La guerre des mercenaires

Double peine pour Carthage: après avoir perdu la guerre, il lui faut en plus payer ses
mercenaires! Les caisses, hélas, sont vides. Les dirigeants essaient de gagner du temps et font
patienter les hommes dans leur ville. 20 000 guerriers y attendent leur solde. Pour ne pas
effrayer la population, on finit par les installer à 150 Kms environ. Mais furieux de ne pas être
payés, ils se révoltent et, en -241, font le siège de Carthage. La guerre éclate entre la cité et
ses anciens « employés » et les atrocités se multiplient des deux côtés. Des troubles similaires
naissent en Sardaigne, que Carthage essaie de réprimer.

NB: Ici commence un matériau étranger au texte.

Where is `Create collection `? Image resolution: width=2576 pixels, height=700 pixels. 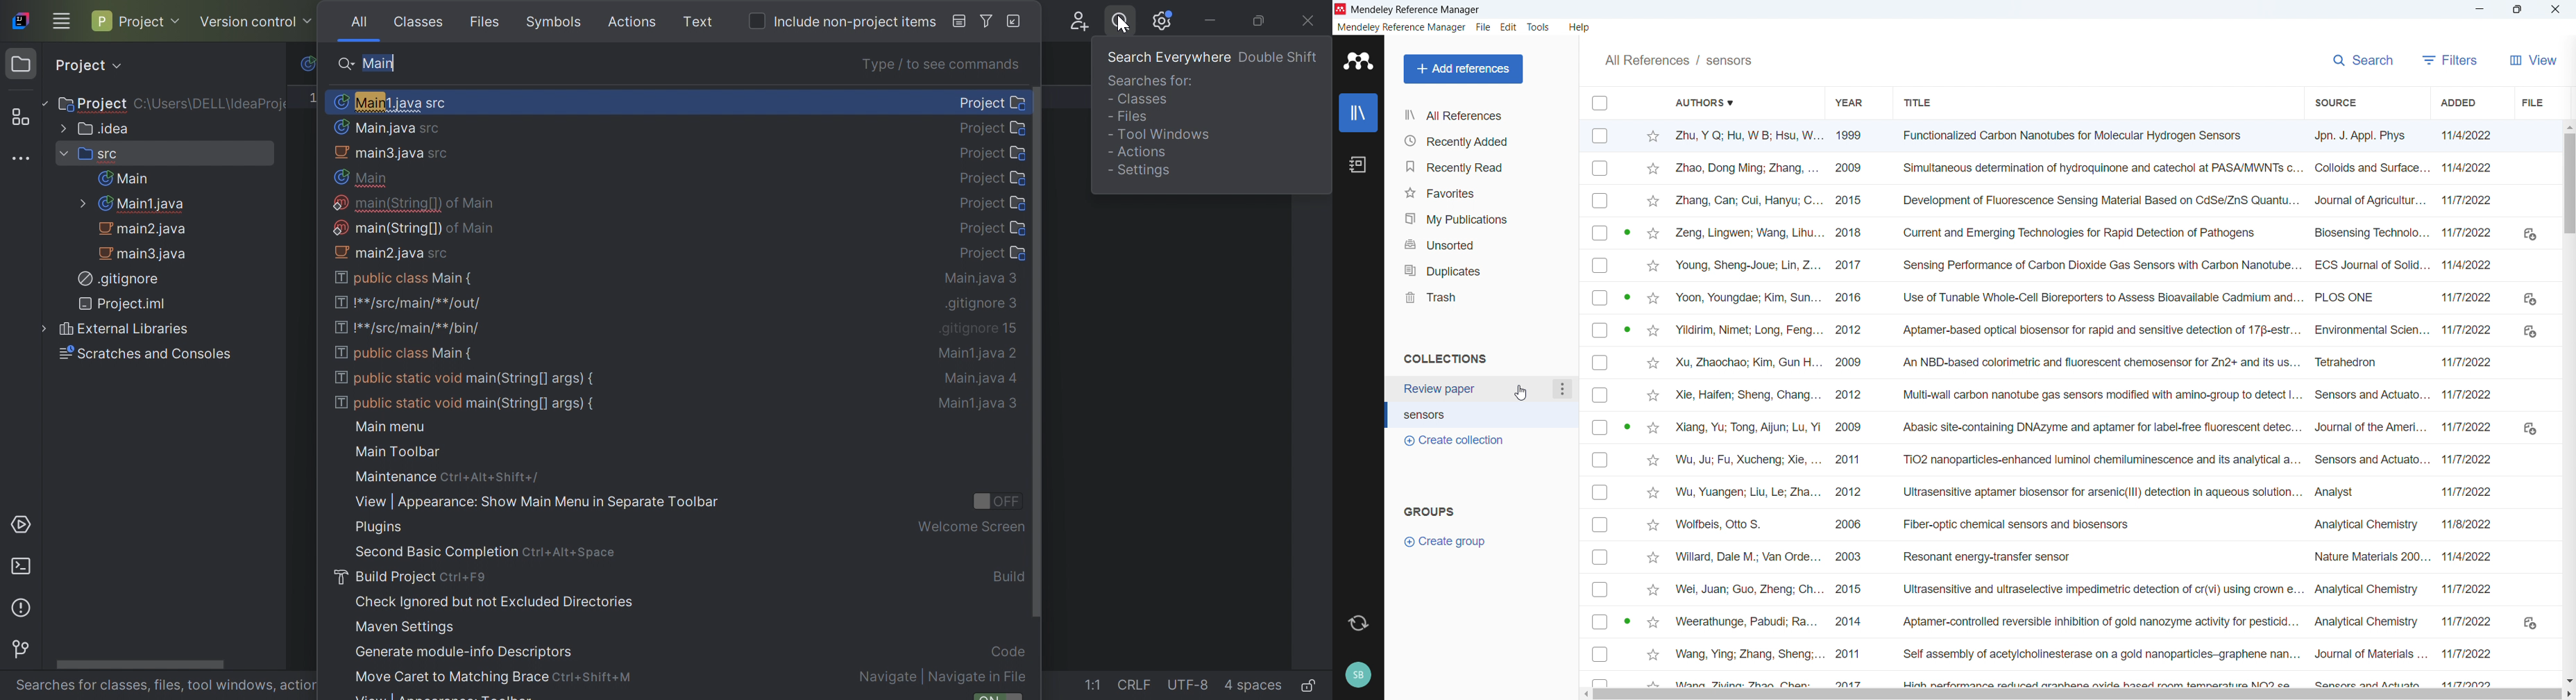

Rome, opportuniste, prétend que ces mouvements de troupes carthaginois constituent une
menace. Elle en profite pour imposer un nouvel accord. La Sardaigne et la Corse font
désormais partie des « îles situées entre la Sicile et l'Italie », que Carthage doit évacuer, et les
doublement vaincus paieront un supplément de 1200 talents d'argent. Amputée de ses
possessions à l'est, Carthage n'a plus d'autre choix que de se tourner vers l'ouest. Vers les
côtes du Maghreb mais aussi, surtout, vers le sud de la péninsule ibérique où le général
punique Amilcar, très amer, s'exile pour se tailler un nouveau domaine.